## Task directions
Repeat each entry exactly, but do not carry over the pictures.

_ _ _ _ _

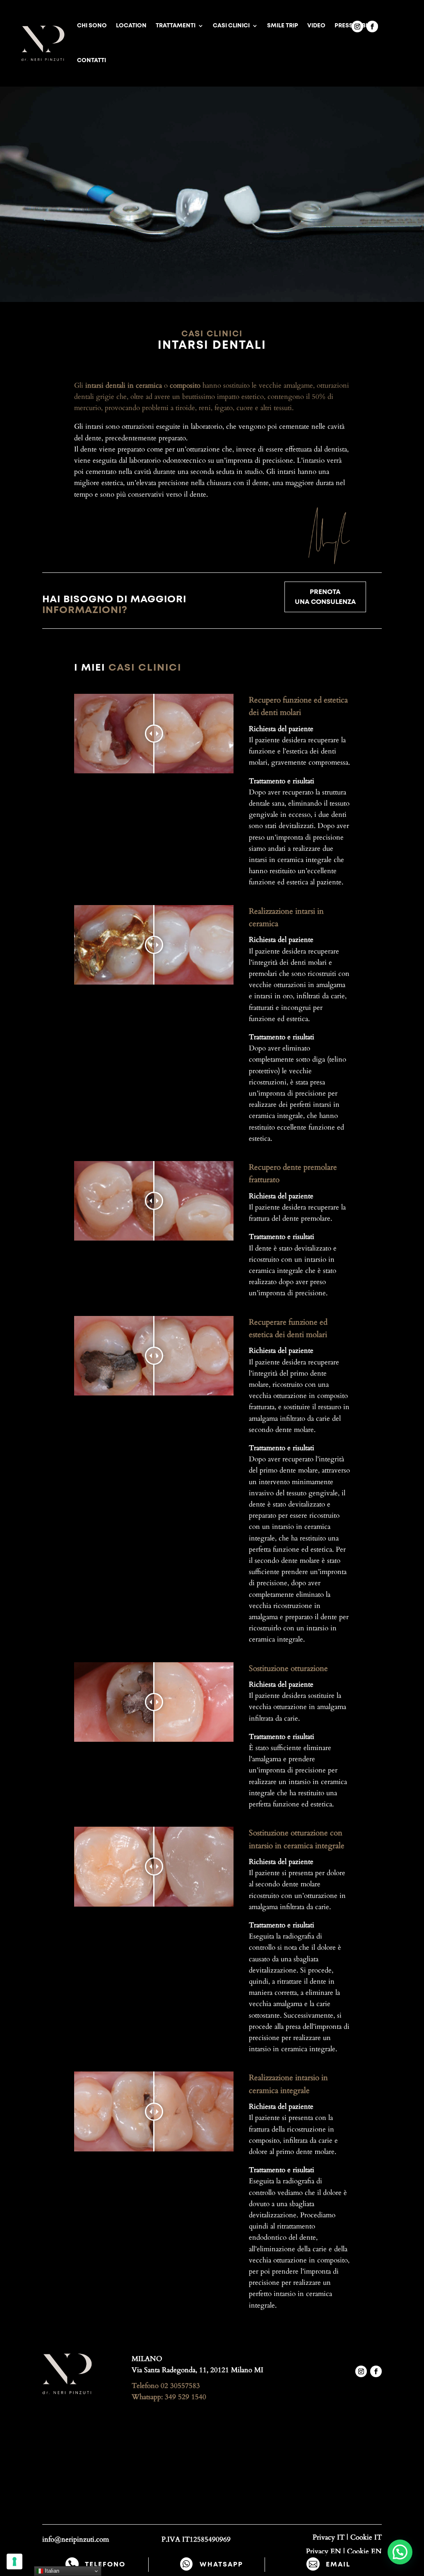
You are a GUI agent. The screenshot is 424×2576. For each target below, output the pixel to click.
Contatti (91, 60)
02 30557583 (180, 2385)
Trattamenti (175, 26)
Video (316, 26)
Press (344, 26)
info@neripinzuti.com (75, 2539)
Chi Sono (92, 26)
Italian (51, 2571)
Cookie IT (366, 2537)
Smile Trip (282, 26)
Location (131, 26)
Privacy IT (328, 2537)
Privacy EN (323, 2551)
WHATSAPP (221, 2564)
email (338, 2564)
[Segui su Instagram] (357, 26)
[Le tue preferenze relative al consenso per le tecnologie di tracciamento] (14, 2561)
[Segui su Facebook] (372, 26)
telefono (105, 2564)
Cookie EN (364, 2551)
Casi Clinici (231, 26)
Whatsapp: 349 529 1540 (169, 2397)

_ _ _ _ _

## Result
You are a GUI agent. The screenshot is 424×2576. For each target below, output the pixel to click.
Contatti (91, 60)
02 30557583 (180, 2385)
Trattamenti (175, 26)
Video (316, 26)
Press (344, 26)
info@neripinzuti.com (75, 2539)
Chi Sono (92, 26)
Italian (51, 2571)
Cookie IT (366, 2537)
Smile Trip (282, 26)
Location (131, 26)
Privacy IT (328, 2537)
Privacy EN (323, 2551)
WHATSAPP (221, 2564)
email (338, 2564)
[Segui su Instagram] (357, 26)
[Le tue preferenze relative al consenso per le tecnologie di tracciamento] (14, 2561)
[Segui su Facebook] (372, 26)
telefono (105, 2564)
Cookie EN (364, 2551)
Casi Clinici (231, 26)
Whatsapp: 349 529 1540 (169, 2397)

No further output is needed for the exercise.